There are two very opposite ideas of human life-Materialism propounds the one, Spiritual Christianity the other. Let us contrast these two ideas. I. The one idea represents life as a transient appearance, the other as a per. manent reality. Solomon says, speaking out the philosophy of Materialism, "One generation passeth away," &c. "Áll is Vanity" -a mere pageant, an empty show. A whole generation is but a troop of pilgrims pursuing their journey from dust to dust. They soon reach their destination and disappear: but the earth, the old road over which they trod their way, "abideth for ever." To-day I walk through the bustling thoroughfare of a commercial city. Merchants, artizans, the rich, the poor, &c., rush by me. Thirty years hence, a greater throng, it may be, will rush through these streets; but they are not the same men, women, boys and girls. In the view of the Materialist

"Life's but a walking shadow-a poor player That struts and frets his hour upon the stage, And then is heard no more."

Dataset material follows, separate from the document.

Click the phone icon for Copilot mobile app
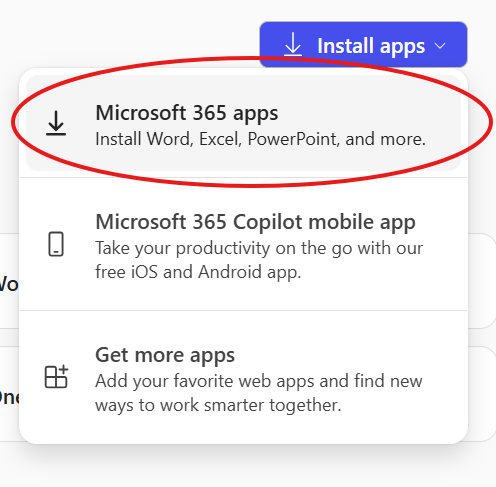Image resolution: width=496 pixels, height=487 pixels. coord(56,244)
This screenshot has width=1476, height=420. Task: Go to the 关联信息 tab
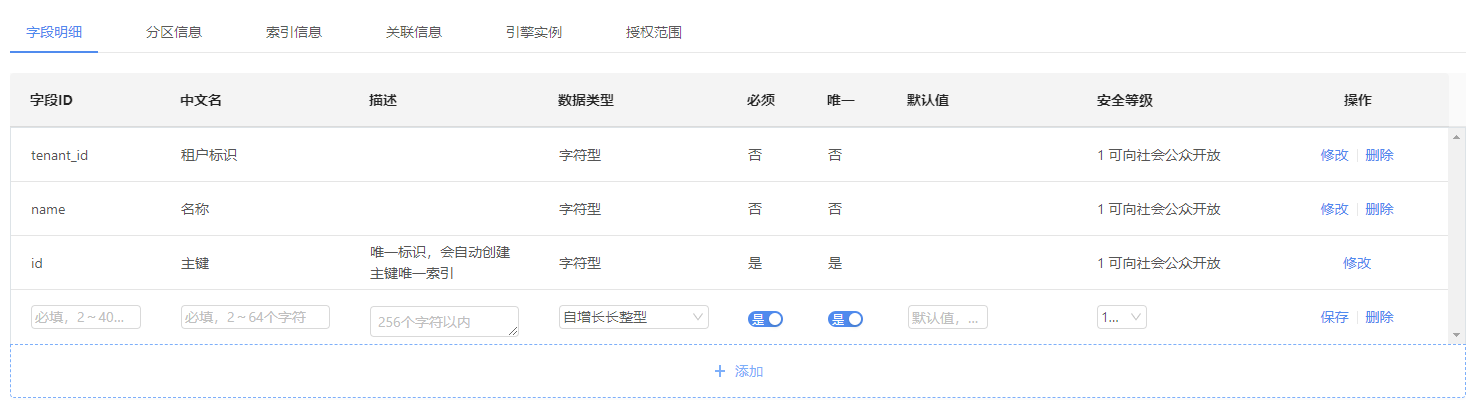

In sublime contrast with this is the teaching of the New Testament: "He that doeth the will of God, abideth for ever." "He that believeth on Me shall never die." It is true that the earth is a thoroughfare for generations; but it is not the whole journey of man. All who have ever trod this earth are living, thinking, conscious still. II. The one idea represents life as an Endless Routine, the other as Constant Progress. "The sun also ariseth," &c. Solomon saw the sun, the wind, the rivers moving in an invariable circle, returning ever to the point whence they set out. He compares this to human life-a mere

endless routine. It is true that nature moves in a circle-that the motion of all organic life is from dust to dust. This is, says the Materialist, but a figure of man's moral history; there is no progress, it is an eternal round. Place against this the idea of Spiritual Christianity: "Hereafter ye shall see heaven open," &c. Souls do not revolve in such fixed cycles. Their destiny is not to roll, but to rise. The true path of the soul is like Jacob's ladder, "from glory to glory." III. The one idea represents life as Unsatisfying Labouriousness, the other as Blessed Activity. "All things are full of labour." In every part of nature, hard work is going on. It is especially so in human life. There is labour of the brain as well as of the muscle. Materialists say that this labour is necessarily unsatisfying. This is true to him. Labour, if not inspired by the right spirit, fails to yield true satisfaction. On the other hand, Christianity teaches that labour need not be unsatisfying. A good man is "blessed in his deed." Labour inspired with the spirit of love to God will be eversatisfying. IV. The one idea represents life as Doomed to Oblivion, the other as Imperishably Remarkable. "There is no remembrance of former things" &c. Men and their doings are speedily lost in forgetfulness. Time wipes out the names of famous men from the most durable marble-moulders the metal, stone, parchment and paper on which they were inscribed. Such is the gloomy idea of Materialism, and it is partly true. Posterity soon forgets the greatest of its ancestors. Yet they are remembered by their friends, and their God. No soul can be forgotten. The good man "being dead, yet speaketh."

Christianity teaches that man will ever live in the memory of those who love him. The genuine disciple of Christ has his name written in an imperishable book-"the Lamb's Book of Life" [Homilist].